# Taverna Veggie Sandwiches



## Filus59602 (Oct 18, 2002)

Taverna Veggie Sandwiches
 Makes 4 servings. 

1 large eggplant, sliced lengthwise into 1/2-inch-thick pieces (4 to 8 slices total) 
1/4 cup roasted garlic oil* 
3 medium tomatoes, sliced in 1/2-inch-thick slices 
4 large slices sourdough, Italian, or French bread, about 3/4 inch thick 
2 tablespoons snipped fresh oregano 
1/2 cup crumbled feta cheese (about 2 ounces) 

1. Place eggplant slices on a lightly greased, foil-lined baking sheet; brush with a little oil. Bake, uncovered, in a 450 degree F oven for 10 minutes; add tomato slices to baking sheet, brush lightly with oil. Bake about 5 minutes more or until vegetables are just tender and eggplant is lightly browned. Lift foil with vegetables from baking sheet; set aside to cool slightly. Place bread slices on the same baking sheet. Brush the top side of each bread slice with some oil. Bake in the 450 degree F oven about 4 minutes or until lightly browned. 

2. For each sandwich, place each bread slice browned side down. Brush each unbrowned side with some more of the oil. Top each bread slice with some tomato slices and 1 or 2 slices roasted eggplant. Place more tomato slices atop eggplant. Sprinkle sandwiches with oregano and feta cheese. 

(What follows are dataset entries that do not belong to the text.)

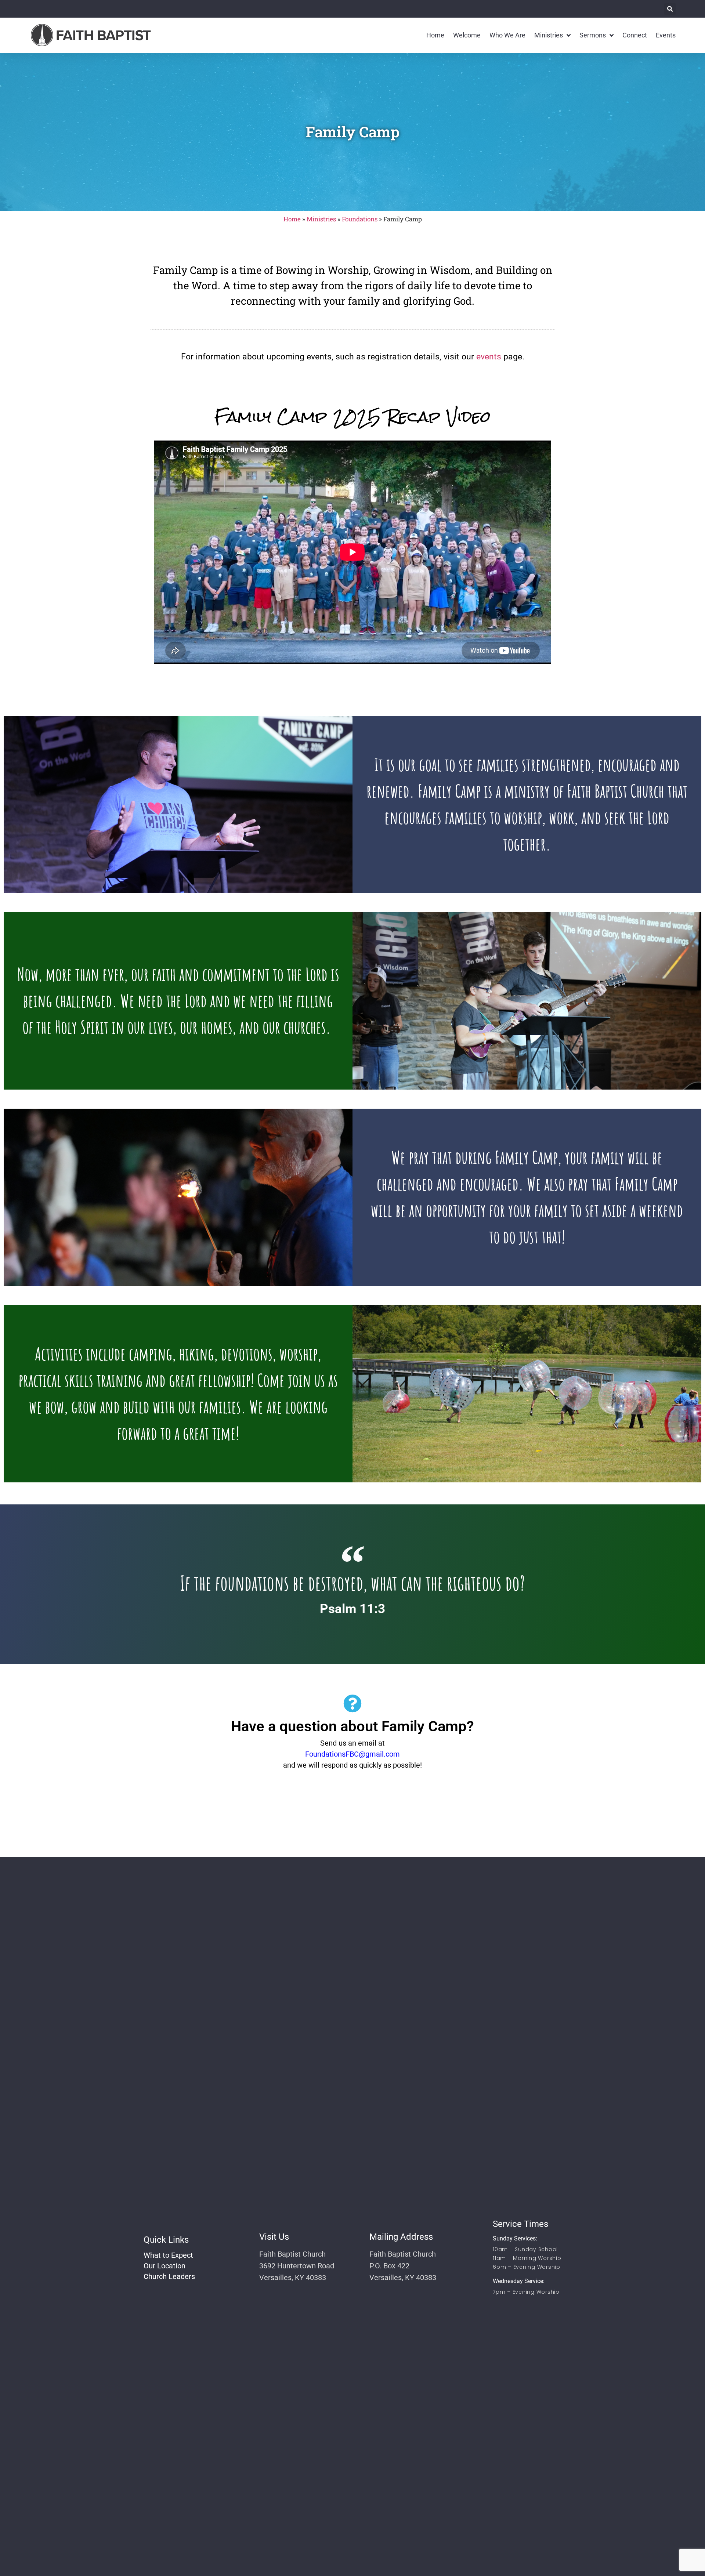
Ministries (548, 35)
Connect (634, 35)
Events (666, 35)
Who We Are (507, 35)
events (488, 357)
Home (435, 35)
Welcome (467, 35)
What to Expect (168, 2255)
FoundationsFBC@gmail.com (352, 1754)
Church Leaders (169, 2276)
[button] (670, 9)
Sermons (592, 35)
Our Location (164, 2265)
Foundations (359, 219)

*Note: Roasted garlic oil is a flavored olive oil that's available in specialty sections of many supermarkets. If unavailable, do not attempt to make your own flavored oil; only those prepared commercially are sure to be safe to eat. Instead, substitute 1/8 teaspoon garlic puree or minced garlic and 1/4 cup salad oil.


----------